The purpose of this study was to investigate the response of colleges and schools of education to the newly created (2004) New York State middle childhood teacher certificate (Grades 5-9). The study explored different approaches to the translation and application of State policy at the college/university level.
Defining exactly what the field of middle level teacher education should look like forms the crux of the problem facing this field today. Complicated questions arise around issues of content knowledge, pedagogy, methodology, licensing, and marketability. The problem encompasses defining the field of middle school teacher education, attracting teachers of high-quality into this field, certifying these candidates appropriately, and retaining them at the middle level for years to come.
This study of middle level teacher preparation programs in New York State had two components. The first was to determine the number of colleges and universities in New York that, as of September 2005, had registered programs leading to the new Middle Childhood certificate, as well as those that offered an extension certificate and the number of certificates the State had issued to date. To provide an in-depth examination of what policy looks like when enacted, case studies of three specific middle grades certification programs in the State were then conducted.
The study revealed different pathways available to those interested in teaching in a middle school, and some of the ways in which policy gets implemented at the local level. It uncovered conflicting interests of purpose, uneven preparation, and the travails involved with a few fledgling programs. The role of alternative certification in the creation of, sustainability for, and purposes of 5-9 coursework in and around New York City proved substantial.

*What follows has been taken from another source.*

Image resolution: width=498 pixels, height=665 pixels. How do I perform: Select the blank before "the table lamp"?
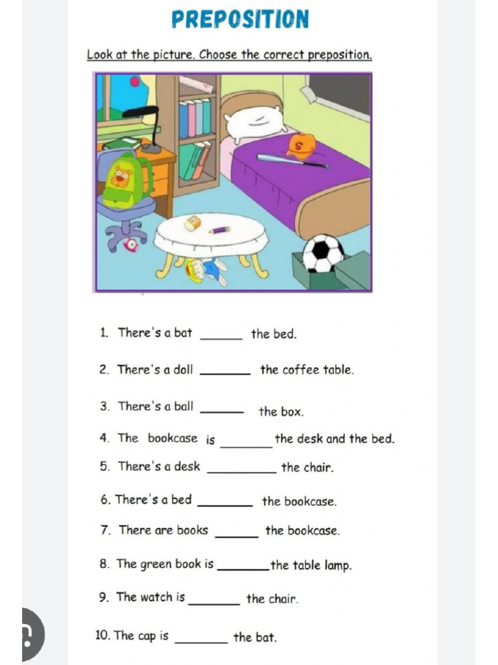(x=244, y=568)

These alternative pathways, led to certifying candidates, particularly in math and science, as 5-9 teachers when they could no longer meet the tougher content requirements for the 7-12 certification. Schools of teacher education in which faculty showed a commitment to fostering middle level coursework showed the most promise.
Although some progress is being made to develop and nurture the field of middle school teacher preparation, at this time, pockets of reform are small.